In media, nel mondo, il 30% del pescato viene rigettato in mare perché danneggiato o di scarso valore e interesse commerciale.

Questa percentuale, chiamata “bycatch” in linguaggio tecnico (letteralmente “catture accidentali”), varia molto a seconda delle tecniche di pesca. Si va dallo 0% della canna da pesca all’ 80-90% della pesca a strascico di gamberi tropicali. Una qualsiasi altra filiera produttiva sarebbe fallimentare se avesse queste percentuali di scarto. Perché allora in mare funziona diversamente e cosa si può fare per contrastare il fenomeno?

Il pesce scartato è stato catturato perché lo strumento di pesca non è abbastanza selettivo da pescare solo i pesci bersaglio ed evitare di catturare quelli indesiderati.

Il pesce rigettato in mare non sopravvive, spesso è già morto o gravemente ferito al momento dello scarico, e inoltre non fornisce un pasto desiderato per i predatori, che prediligono cacciare pesce vivo, per lo più sdegnano quello già morto, in quanto potenzialmente tossico (fatta eccezione per i consumatori di carogne).
La tecnologia ha avuto una grande evoluzione in molti settori industriali e commerciali, con benefici anche per l’ambiente, ma sembra che in merito al bycatch non ci sia la necessaria richiesta di innovazione per render la pesca meno “sprecona”.
La risposta alla domanda del perché questo non avvenga è da ritrovare in un fatto:

nessuno paga i danni causati da un prelievo grossolano e distruttivo.

Pertanto, introdurre la tecnologia adatta o impiegare la manodopera necessaria per una pesca selettiva non ha un rapporto costo-beneficio conveniente per molti pescatori, non lo è per le piccole cooperative, a maggior ragione per la pesca industriale, che continua irrazionalmente a distruggere gli oceani e i mari di tutto il mondo.
La minaccia di estinzione di molte specie e la desertificazione (si, anche il mare può diventare una distesa di acqua senza vita) non sembrano essere ragioni sufficientemente valide a contrastare l’ansia di sopravvivenza della piccola pesca (anche se ci sono splendide eccezioni di buona e etica pesca artigianale), né tantomeno i grandi numeri della pesca industriale.

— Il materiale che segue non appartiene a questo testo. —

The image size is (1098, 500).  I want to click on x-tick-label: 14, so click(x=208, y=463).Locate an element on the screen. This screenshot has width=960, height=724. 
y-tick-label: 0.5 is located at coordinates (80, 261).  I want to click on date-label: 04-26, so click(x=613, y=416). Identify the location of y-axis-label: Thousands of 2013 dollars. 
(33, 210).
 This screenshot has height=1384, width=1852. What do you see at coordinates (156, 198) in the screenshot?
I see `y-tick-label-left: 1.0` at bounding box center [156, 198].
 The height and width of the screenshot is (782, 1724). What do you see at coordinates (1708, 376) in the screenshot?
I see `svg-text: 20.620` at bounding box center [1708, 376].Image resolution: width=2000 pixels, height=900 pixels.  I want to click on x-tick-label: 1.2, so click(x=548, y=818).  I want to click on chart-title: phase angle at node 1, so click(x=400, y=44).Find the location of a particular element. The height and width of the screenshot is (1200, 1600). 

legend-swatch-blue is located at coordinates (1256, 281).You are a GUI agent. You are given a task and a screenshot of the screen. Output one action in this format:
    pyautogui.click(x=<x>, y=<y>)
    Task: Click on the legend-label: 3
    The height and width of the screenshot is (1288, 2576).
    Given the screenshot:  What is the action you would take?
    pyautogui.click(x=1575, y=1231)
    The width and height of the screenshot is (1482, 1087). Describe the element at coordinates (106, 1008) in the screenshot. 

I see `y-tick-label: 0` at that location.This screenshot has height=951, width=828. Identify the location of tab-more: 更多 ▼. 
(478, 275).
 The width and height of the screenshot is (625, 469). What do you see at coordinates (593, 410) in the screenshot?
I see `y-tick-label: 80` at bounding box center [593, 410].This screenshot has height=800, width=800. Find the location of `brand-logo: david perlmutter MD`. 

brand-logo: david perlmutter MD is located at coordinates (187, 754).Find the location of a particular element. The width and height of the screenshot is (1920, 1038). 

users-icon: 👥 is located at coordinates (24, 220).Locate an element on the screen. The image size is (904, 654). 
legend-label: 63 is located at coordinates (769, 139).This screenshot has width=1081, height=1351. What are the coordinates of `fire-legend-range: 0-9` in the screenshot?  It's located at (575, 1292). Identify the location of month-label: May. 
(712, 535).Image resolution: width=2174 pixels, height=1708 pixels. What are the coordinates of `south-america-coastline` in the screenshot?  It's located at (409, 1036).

Però tu, in quanto consumatore, puoi fare la differenza e compiere azioni virtuose, a partire dalla scelta di pescato con strumenti di pesca selettivi, come la canna da pesca, i palangari di fondo, le nasse, la rete a circuizione.

Questi prodotti costano un po’ di più, ma è nella differenza di prezzo  che si ripaga la manodopera (o la tecnologia) che assicurano essere state prese le necessarie precauzioni per evitare danni ambientali.
La Guida al pesce giusto (che puoi anche scaricare e portare con te) ti consente di conoscere se uno strumento di pesca sia più o meno dannoso.
Nel dicembre 2014 è entrata in vigore una legge che impone che tutte le etichette di pesce fresco al banco debbano indicare lo strumento di pesca utilizzato per catturarlo. Qualora non fosse scritto chiaramente o non ti sia chiaro, chiedi più informazioni al pescivendolo.